§ **What to produce**
Copy all records verbatim.

Top of Input for this task

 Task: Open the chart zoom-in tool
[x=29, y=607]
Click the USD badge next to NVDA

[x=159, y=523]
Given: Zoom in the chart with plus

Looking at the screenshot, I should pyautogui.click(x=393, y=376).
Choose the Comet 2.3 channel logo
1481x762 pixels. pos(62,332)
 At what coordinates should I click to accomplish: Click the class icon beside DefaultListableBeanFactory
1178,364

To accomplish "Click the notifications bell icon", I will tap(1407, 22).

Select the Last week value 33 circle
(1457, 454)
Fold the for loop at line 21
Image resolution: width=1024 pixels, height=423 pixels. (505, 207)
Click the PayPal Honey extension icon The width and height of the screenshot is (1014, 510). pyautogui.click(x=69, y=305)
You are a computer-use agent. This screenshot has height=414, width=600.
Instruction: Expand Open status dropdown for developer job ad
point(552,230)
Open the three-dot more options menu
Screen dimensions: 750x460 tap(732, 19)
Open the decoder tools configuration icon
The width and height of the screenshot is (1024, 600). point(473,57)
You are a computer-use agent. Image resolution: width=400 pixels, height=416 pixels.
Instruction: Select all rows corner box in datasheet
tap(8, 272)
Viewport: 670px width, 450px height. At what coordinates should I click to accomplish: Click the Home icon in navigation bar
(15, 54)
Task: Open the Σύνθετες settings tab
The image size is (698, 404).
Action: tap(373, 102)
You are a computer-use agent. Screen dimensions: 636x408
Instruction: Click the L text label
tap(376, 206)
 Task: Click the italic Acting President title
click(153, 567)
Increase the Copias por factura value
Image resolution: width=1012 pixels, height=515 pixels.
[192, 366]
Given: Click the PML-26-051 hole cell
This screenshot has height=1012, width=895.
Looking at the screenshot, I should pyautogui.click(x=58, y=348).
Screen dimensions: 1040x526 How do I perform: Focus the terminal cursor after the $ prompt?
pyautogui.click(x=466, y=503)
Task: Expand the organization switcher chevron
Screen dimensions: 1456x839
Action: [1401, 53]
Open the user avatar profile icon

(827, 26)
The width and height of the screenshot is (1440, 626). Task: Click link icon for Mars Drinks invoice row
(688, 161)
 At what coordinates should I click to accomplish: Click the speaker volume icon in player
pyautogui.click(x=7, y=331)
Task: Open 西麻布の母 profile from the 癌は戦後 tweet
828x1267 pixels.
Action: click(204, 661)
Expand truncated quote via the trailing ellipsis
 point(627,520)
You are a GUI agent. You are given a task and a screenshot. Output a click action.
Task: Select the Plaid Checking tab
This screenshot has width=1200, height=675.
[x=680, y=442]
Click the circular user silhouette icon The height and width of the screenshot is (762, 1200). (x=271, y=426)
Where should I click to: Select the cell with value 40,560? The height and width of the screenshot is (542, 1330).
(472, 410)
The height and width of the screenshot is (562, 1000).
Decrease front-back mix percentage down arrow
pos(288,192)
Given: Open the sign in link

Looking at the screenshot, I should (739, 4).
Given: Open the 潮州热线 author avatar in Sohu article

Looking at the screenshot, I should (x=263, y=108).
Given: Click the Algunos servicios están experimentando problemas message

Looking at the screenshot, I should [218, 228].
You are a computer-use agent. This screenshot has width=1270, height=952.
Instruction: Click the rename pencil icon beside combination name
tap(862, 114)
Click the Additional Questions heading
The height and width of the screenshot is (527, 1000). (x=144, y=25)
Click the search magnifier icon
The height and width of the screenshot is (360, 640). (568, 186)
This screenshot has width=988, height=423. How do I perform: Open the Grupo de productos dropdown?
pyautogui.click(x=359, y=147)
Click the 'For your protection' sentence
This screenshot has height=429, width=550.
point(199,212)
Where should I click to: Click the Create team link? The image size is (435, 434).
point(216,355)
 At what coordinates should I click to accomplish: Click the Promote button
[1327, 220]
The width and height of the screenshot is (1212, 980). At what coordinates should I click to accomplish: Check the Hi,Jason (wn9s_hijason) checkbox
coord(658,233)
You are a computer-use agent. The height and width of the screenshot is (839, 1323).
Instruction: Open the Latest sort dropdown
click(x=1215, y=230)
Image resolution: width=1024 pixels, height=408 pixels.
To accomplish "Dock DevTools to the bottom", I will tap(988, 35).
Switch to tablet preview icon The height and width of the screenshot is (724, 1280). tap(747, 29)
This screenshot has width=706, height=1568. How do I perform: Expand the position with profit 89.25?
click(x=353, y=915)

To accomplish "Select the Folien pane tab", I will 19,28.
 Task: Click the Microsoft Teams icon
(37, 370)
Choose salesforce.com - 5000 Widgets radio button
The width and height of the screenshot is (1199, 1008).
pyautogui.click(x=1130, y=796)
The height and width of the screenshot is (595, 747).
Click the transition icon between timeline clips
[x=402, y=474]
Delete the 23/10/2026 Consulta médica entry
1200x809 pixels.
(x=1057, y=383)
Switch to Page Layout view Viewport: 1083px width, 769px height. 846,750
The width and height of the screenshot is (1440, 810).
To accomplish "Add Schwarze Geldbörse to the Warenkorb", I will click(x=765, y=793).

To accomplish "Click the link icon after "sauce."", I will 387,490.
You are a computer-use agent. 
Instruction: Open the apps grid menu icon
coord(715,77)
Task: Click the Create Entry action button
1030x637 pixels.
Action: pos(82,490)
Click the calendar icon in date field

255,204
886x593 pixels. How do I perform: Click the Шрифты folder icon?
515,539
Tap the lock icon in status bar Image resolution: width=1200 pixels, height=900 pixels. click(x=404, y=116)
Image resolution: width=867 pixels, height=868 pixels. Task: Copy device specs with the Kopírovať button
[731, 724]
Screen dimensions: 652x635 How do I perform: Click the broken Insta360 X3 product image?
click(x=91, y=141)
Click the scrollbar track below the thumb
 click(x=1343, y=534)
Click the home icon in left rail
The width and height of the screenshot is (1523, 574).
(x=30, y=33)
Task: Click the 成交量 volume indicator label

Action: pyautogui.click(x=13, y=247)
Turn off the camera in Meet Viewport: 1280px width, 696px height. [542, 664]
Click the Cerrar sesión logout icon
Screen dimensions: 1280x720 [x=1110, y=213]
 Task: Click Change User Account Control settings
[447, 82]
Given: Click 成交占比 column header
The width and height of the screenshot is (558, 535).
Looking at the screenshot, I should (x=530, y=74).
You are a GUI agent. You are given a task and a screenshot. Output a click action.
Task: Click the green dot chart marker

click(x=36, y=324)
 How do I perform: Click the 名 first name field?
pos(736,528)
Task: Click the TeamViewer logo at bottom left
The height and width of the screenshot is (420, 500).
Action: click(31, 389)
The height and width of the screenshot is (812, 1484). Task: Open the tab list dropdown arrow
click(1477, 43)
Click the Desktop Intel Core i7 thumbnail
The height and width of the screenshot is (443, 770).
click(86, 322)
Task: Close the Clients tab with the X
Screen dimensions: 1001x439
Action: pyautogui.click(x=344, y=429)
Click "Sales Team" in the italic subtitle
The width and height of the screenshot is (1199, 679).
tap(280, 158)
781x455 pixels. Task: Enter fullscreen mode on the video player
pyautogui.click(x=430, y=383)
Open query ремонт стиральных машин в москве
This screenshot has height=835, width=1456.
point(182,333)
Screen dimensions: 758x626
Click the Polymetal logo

Bottom of Input for this task

§ **Your response**
 Task: Open the chart zoom-in tool
[x=29, y=607]
Click the USD badge next to NVDA

[x=159, y=523]
Given: Zoom in the chart with plus

Looking at the screenshot, I should pyautogui.click(x=393, y=376).
Choose the Comet 2.3 channel logo
1481x762 pixels. pos(62,332)
 At what coordinates should I click to accomplish: Click the class icon beside DefaultListableBeanFactory
1178,364

To accomplish "Click the notifications bell icon", I will tap(1407, 22).

Select the Last week value 33 circle
(1457, 454)
Fold the for loop at line 21
Image resolution: width=1024 pixels, height=423 pixels. (505, 207)
Click the PayPal Honey extension icon The width and height of the screenshot is (1014, 510). pyautogui.click(x=69, y=305)
You are a computer-use agent. This screenshot has height=414, width=600.
Instruction: Expand Open status dropdown for developer job ad
point(552,230)
Open the three-dot more options menu
Screen dimensions: 750x460 tap(732, 19)
Open the decoder tools configuration icon
The width and height of the screenshot is (1024, 600). point(473,57)
You are a computer-use agent. Image resolution: width=400 pixels, height=416 pixels.
Instruction: Select all rows corner box in datasheet
tap(8, 272)
Viewport: 670px width, 450px height. At what coordinates should I click to accomplish: Click the Home icon in navigation bar
(15, 54)
Task: Open the Σύνθετες settings tab
The image size is (698, 404).
Action: tap(373, 102)
You are a computer-use agent. Screen dimensions: 636x408
Instruction: Click the L text label
tap(376, 206)
 Task: Click the italic Acting President title
click(153, 567)
Increase the Copias por factura value
Image resolution: width=1012 pixels, height=515 pixels.
[192, 366]
Given: Click the PML-26-051 hole cell
This screenshot has height=1012, width=895.
Looking at the screenshot, I should pyautogui.click(x=58, y=348).
Screen dimensions: 1040x526 How do I perform: Focus the terminal cursor after the $ prompt?
pyautogui.click(x=466, y=503)
Task: Expand the organization switcher chevron
Screen dimensions: 1456x839
Action: [1401, 53]
Open the user avatar profile icon

(827, 26)
The width and height of the screenshot is (1440, 626). Task: Click link icon for Mars Drinks invoice row
(688, 161)
 At what coordinates should I click to accomplish: Click the speaker volume icon in player
pyautogui.click(x=7, y=331)
Task: Open 西麻布の母 profile from the 癌は戦後 tweet
828x1267 pixels.
Action: click(204, 661)
Expand truncated quote via the trailing ellipsis
 point(627,520)
You are a GUI agent. You are given a task and a screenshot. Output a click action.
Task: Select the Plaid Checking tab
This screenshot has width=1200, height=675.
[x=680, y=442]
Click the circular user silhouette icon The height and width of the screenshot is (762, 1200). (x=271, y=426)
Where should I click to: Select the cell with value 40,560? The height and width of the screenshot is (542, 1330).
(472, 410)
The height and width of the screenshot is (562, 1000).
Decrease front-back mix percentage down arrow
pos(288,192)
Given: Open the sign in link

Looking at the screenshot, I should (739, 4).
Given: Open the 潮州热线 author avatar in Sohu article

Looking at the screenshot, I should (x=263, y=108).
Given: Click the Algunos servicios están experimentando problemas message

Looking at the screenshot, I should [218, 228].
You are a computer-use agent. This screenshot has width=1270, height=952.
Instruction: Click the rename pencil icon beside combination name
tap(862, 114)
Click the Additional Questions heading
The height and width of the screenshot is (527, 1000). (x=144, y=25)
Click the search magnifier icon
The height and width of the screenshot is (360, 640). (568, 186)
This screenshot has width=988, height=423. How do I perform: Open the Grupo de productos dropdown?
pyautogui.click(x=359, y=147)
Click the 'For your protection' sentence
This screenshot has height=429, width=550.
point(199,212)
Where should I click to: Click the Create team link? The image size is (435, 434).
point(216,355)
 At what coordinates should I click to accomplish: Click the Promote button
[1327, 220]
The width and height of the screenshot is (1212, 980). At what coordinates should I click to accomplish: Check the Hi,Jason (wn9s_hijason) checkbox
coord(658,233)
You are a computer-use agent. The height and width of the screenshot is (839, 1323).
Instruction: Open the Latest sort dropdown
click(x=1215, y=230)
Image resolution: width=1024 pixels, height=408 pixels.
To accomplish "Dock DevTools to the bottom", I will tap(988, 35).
Switch to tablet preview icon The height and width of the screenshot is (724, 1280). tap(747, 29)
This screenshot has width=706, height=1568. How do I perform: Expand the position with profit 89.25?
click(x=353, y=915)

To accomplish "Select the Folien pane tab", I will 19,28.
 Task: Click the Microsoft Teams icon
(37, 370)
Choose salesforce.com - 5000 Widgets radio button
The width and height of the screenshot is (1199, 1008).
pyautogui.click(x=1130, y=796)
The height and width of the screenshot is (595, 747).
Click the transition icon between timeline clips
[x=402, y=474]
Delete the 23/10/2026 Consulta médica entry
1200x809 pixels.
(x=1057, y=383)
Switch to Page Layout view Viewport: 1083px width, 769px height. 846,750
The width and height of the screenshot is (1440, 810).
To accomplish "Add Schwarze Geldbörse to the Warenkorb", I will click(x=765, y=793).

To accomplish "Click the link icon after "sauce."", I will 387,490.
You are a computer-use agent. 
Instruction: Open the apps grid menu icon
coord(715,77)
Task: Click the Create Entry action button
1030x637 pixels.
Action: pos(82,490)
Click the calendar icon in date field

255,204
886x593 pixels. How do I perform: Click the Шрифты folder icon?
515,539
Tap the lock icon in status bar Image resolution: width=1200 pixels, height=900 pixels. click(x=404, y=116)
Image resolution: width=867 pixels, height=868 pixels. Task: Copy device specs with the Kopírovať button
[731, 724]
Screen dimensions: 652x635 How do I perform: Click the broken Insta360 X3 product image?
click(x=91, y=141)
Click the scrollbar track below the thumb
 click(x=1343, y=534)
Click the home icon in left rail
The width and height of the screenshot is (1523, 574).
(x=30, y=33)
Task: Click the 成交量 volume indicator label

Action: pyautogui.click(x=13, y=247)
Turn off the camera in Meet Viewport: 1280px width, 696px height. [542, 664]
Click the Cerrar sesión logout icon
Screen dimensions: 1280x720 [x=1110, y=213]
 Task: Click Change User Account Control settings
[447, 82]
Given: Click 成交占比 column header
The width and height of the screenshot is (558, 535).
Looking at the screenshot, I should (x=530, y=74).
You are a GUI agent. You are given a task and a screenshot. Output a click action.
Task: Click the green dot chart marker

click(x=36, y=324)
 How do I perform: Click the 名 first name field?
pos(736,528)
Task: Click the TeamViewer logo at bottom left
The height and width of the screenshot is (420, 500).
Action: click(31, 389)
The height and width of the screenshot is (812, 1484). Task: Open the tab list dropdown arrow
click(1477, 43)
Click the Desktop Intel Core i7 thumbnail
The height and width of the screenshot is (443, 770).
click(86, 322)
Task: Close the Clients tab with the X
Screen dimensions: 1001x439
Action: pyautogui.click(x=344, y=429)
Click "Sales Team" in the italic subtitle
The width and height of the screenshot is (1199, 679).
tap(280, 158)
781x455 pixels. Task: Enter fullscreen mode on the video player
pyautogui.click(x=430, y=383)
Open query ремонт стиральных машин в москве
This screenshot has height=835, width=1456.
point(182,333)
Screen dimensions: 758x626
Click the Polymetal logo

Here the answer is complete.